Boerewors is the Afrikaans term for "farmer's sausage" and is so popular in South Africa that it's practically a staple food.
Boerewors is traditionally handcrafted from coarsely ground meat predominantly beef that is sometimes combined with pork, lamb, or even both.
"Boerie" or simply "wors" as it's affectionately known in South Africa boasts a respectable 90% meat content for a generally reasonable price. Like most sausage, it also has a high fat content, which adds to its delicious, succulent, full texture and flavour and is, arguably best prepared on a grill over hot coals.
While boerewors is synonymous with outdoor cooking or "braaing" (barbecuing), it can just as easily be cooked in an oven or on a stove top. However, regardless of cooking preference, it has a delicious taste that's genuinely incomparable. Boerewors flavours also differ from region to region and every butcher has his or her own recipe.
For a real taste of South Africa, an authentic braai or shisa nyama ('burn the meat' in Zulu) is an eating experience not to be missed - this is the quintessential South African way of eating, where friends gather sociably around an open fire and cooking is done over the coals.

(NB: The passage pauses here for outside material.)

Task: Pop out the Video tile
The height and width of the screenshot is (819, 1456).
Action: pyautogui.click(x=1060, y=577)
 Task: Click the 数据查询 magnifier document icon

Braais originated in the townships of Johannesburg, with butchers who set up "barbecues" in front of their shops at weekends to grill their meat and sell it on the street. Nowadays, local communities gather at braais at the weekends to share food.
In South African there is a day that has been dedicated to the braai (It's actually Heritage Day) and celebrated annually on the 24 September.

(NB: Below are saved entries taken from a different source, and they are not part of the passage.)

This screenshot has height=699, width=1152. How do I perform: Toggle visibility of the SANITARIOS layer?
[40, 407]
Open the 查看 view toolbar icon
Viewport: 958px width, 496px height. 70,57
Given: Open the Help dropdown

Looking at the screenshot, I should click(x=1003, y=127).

Braai is such a big part of South African heritage and tradition. It's a day South African of all shapes, colours, and sizes unite with their friends and family by fire.

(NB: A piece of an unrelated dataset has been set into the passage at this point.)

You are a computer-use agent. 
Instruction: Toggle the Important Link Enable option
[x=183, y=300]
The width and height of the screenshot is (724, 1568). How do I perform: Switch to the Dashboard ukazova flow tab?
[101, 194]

Popular in Afrikaner cooking, vetkoek is basically a fried dough bread. The word means "fat cake" and is similar to the Dutch oliebollen.
The dough is deep-fried in vegetable oil and then stuffed with cooked ground beef, it can also be spread honey, syrup and jam. However, Jam and cheese make a great combination for this crispy on the outside and warm and fluffy on the inside traditional South African pastry.
This traditional Cape Malay dish contains gently spiced minced lamb or beef topped with an egg-and-milk layer and browned in the oven - this dish tends to be a staple in most South African homes.
Some recipes call for the addition of almonds, apple, raisins or apricot jam and the sweetness works well with the curry powder and turmeric that lend the dish its golden colour.
A giant filled roll is another street-food masterpiece - this legendary stacked foot-long sandwich is meant for sharing and is filled to bursting with slap chips (chunky, soft fries usually doused in vinegar), masala steak, egg, and sometimes polony or a vienna accompanied by atchar or peri peri.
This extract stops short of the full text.